DENVER - Cherry Creek School District administrators have placed a high school teacher on routine administrative leave as they investigate her tweets and photos on Twitter.
The first-year math teacher, who 7NEWS is not naming because she has not been accused of a crime or violating school policy, has not been disciplined.
Some of the photos from Twitter show the teacher in skimpy outfits. One photo shows the teacher smoking an unknown substance. Some of her tweets referenced weed.
They were found because her account was public and not privacy-protected.
A bill being discussed at the state Capitol would not have helped the teacher, but deals with social media and workplace discrimination.
State Rep. Angela Williams, D-Denver, is the sponsor of the Social Network Privacy Act legislation. It would prohibit an employer from asking an applicant or current employee for their personal social network usernames and passwords.
"You are hired based upon your qualifications. You are not hired based upon what you're doing with your family or -- you might be bike riding -- or whatever you're doing within your personal time," said Williams. "That's an invasion of your privacy, so that's why we need to pass this bill."
The legislation would protect applicants and employees from being discriminated against for not sharing their social network logins.
"Your employer should not have a right to ask you your personal information," said Williams.
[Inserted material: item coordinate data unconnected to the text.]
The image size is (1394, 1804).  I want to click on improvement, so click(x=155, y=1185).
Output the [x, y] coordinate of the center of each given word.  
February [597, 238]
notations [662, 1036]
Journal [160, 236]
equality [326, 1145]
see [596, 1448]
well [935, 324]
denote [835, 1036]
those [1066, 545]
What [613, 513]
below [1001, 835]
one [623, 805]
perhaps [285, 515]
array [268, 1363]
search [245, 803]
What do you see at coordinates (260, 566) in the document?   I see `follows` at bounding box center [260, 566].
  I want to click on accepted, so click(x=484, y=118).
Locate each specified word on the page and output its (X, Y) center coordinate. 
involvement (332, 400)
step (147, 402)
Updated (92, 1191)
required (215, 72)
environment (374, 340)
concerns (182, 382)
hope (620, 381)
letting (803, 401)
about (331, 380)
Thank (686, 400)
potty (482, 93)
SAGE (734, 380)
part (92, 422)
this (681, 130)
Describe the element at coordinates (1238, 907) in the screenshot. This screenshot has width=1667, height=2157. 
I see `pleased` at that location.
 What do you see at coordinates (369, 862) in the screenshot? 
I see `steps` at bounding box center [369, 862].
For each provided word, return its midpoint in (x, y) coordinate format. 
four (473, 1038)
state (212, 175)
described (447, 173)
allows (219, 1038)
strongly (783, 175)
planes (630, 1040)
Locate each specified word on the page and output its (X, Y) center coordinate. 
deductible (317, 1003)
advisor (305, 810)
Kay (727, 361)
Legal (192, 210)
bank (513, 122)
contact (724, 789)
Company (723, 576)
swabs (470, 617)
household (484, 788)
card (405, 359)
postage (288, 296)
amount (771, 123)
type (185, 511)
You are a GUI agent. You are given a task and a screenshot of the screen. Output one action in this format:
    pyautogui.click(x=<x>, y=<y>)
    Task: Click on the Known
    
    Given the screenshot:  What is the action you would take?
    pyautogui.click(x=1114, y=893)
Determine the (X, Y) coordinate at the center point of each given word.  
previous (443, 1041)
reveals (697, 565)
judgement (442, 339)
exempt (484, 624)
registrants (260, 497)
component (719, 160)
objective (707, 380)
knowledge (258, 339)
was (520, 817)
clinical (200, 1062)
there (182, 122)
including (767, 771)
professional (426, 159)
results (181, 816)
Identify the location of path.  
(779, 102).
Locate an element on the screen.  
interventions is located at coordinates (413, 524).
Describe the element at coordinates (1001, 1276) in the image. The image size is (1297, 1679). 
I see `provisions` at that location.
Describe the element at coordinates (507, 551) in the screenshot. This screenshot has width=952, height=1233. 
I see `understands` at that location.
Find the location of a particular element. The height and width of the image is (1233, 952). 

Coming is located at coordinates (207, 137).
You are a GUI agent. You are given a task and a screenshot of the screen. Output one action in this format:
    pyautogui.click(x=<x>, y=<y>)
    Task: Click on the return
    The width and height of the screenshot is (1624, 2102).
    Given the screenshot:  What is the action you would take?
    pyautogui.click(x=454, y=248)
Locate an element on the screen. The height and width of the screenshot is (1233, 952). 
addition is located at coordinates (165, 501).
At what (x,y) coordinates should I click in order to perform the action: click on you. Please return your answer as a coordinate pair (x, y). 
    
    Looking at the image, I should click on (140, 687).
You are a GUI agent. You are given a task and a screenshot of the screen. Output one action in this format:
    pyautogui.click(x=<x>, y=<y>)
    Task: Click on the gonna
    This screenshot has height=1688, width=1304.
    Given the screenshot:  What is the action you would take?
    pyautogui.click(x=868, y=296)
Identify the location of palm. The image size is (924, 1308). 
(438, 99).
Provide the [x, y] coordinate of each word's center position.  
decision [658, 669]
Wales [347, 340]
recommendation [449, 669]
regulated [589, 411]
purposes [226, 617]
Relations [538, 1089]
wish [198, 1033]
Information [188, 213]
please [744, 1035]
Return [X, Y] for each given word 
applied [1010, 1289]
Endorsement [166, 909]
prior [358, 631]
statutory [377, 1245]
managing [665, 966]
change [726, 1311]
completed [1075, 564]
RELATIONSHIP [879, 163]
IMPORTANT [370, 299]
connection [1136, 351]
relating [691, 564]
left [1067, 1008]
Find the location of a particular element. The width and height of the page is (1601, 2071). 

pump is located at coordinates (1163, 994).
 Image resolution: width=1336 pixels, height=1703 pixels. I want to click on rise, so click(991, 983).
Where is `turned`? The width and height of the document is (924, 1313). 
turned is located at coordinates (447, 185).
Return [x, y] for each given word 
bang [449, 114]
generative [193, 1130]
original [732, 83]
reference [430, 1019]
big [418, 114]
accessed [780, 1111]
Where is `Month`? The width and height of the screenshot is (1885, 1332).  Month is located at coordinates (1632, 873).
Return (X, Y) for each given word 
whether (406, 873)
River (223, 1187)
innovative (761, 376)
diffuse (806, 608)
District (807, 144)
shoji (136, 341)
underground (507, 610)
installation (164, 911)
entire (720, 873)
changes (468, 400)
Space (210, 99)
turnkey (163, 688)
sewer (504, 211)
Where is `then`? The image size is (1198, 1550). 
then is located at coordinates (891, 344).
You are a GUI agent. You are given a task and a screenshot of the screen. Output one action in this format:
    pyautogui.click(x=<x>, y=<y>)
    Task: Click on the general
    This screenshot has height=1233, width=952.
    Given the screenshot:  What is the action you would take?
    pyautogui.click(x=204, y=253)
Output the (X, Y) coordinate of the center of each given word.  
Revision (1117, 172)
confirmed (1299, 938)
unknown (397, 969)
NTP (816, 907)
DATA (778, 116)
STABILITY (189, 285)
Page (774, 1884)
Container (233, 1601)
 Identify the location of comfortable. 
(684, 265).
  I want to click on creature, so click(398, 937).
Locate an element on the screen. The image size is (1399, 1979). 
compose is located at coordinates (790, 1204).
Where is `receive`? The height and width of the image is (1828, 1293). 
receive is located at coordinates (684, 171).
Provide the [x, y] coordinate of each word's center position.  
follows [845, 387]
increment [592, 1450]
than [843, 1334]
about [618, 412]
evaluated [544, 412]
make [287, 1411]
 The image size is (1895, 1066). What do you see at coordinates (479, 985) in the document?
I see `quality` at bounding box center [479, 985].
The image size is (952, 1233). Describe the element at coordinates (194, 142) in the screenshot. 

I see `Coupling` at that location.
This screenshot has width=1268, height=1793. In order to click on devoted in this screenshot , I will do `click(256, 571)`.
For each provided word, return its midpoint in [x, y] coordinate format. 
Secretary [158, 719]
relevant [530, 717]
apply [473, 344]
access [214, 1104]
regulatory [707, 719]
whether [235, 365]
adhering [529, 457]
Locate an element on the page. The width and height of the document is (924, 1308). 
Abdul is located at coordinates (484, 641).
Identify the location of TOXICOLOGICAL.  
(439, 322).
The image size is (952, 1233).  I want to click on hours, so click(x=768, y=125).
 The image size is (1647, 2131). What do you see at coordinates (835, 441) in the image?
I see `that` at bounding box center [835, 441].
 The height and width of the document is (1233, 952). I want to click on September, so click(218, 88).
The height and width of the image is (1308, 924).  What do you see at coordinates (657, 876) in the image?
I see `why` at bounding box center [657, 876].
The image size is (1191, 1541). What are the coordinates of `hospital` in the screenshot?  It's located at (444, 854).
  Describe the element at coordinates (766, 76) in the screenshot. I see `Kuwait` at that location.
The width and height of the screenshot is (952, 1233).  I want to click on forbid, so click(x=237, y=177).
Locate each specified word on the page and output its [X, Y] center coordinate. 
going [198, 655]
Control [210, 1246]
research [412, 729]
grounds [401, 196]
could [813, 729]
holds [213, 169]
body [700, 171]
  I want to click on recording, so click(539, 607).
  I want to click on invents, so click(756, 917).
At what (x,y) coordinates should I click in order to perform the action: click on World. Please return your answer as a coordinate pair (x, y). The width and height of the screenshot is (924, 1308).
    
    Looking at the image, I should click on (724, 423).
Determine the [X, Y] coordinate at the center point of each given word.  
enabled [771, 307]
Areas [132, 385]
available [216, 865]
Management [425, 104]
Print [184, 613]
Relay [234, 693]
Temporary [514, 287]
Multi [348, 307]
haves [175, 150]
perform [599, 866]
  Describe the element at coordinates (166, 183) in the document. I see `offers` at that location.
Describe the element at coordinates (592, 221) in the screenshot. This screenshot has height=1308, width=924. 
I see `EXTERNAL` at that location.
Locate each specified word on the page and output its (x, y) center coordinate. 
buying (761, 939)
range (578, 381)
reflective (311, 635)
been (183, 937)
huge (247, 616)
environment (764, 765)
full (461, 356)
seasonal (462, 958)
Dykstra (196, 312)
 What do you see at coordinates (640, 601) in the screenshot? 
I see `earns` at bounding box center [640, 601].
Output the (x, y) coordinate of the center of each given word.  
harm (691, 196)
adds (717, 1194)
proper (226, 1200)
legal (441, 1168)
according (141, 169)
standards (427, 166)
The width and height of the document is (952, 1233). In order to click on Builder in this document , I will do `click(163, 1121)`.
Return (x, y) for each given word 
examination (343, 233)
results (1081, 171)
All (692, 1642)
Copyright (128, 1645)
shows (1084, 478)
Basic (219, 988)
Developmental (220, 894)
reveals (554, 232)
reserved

If the bill became law, those who feel discriminated against could seek civil remedies. The business could also face a fine.
"This is all about personal privacy," said Williams.
The bill has been assigned to a House committee, but does not have a date to be debated because it's being reworked by Williams.
According to Williams, six states have already passed legislation similar to this. She said Colorado is one of 14 states currently considering passing this type of legislation.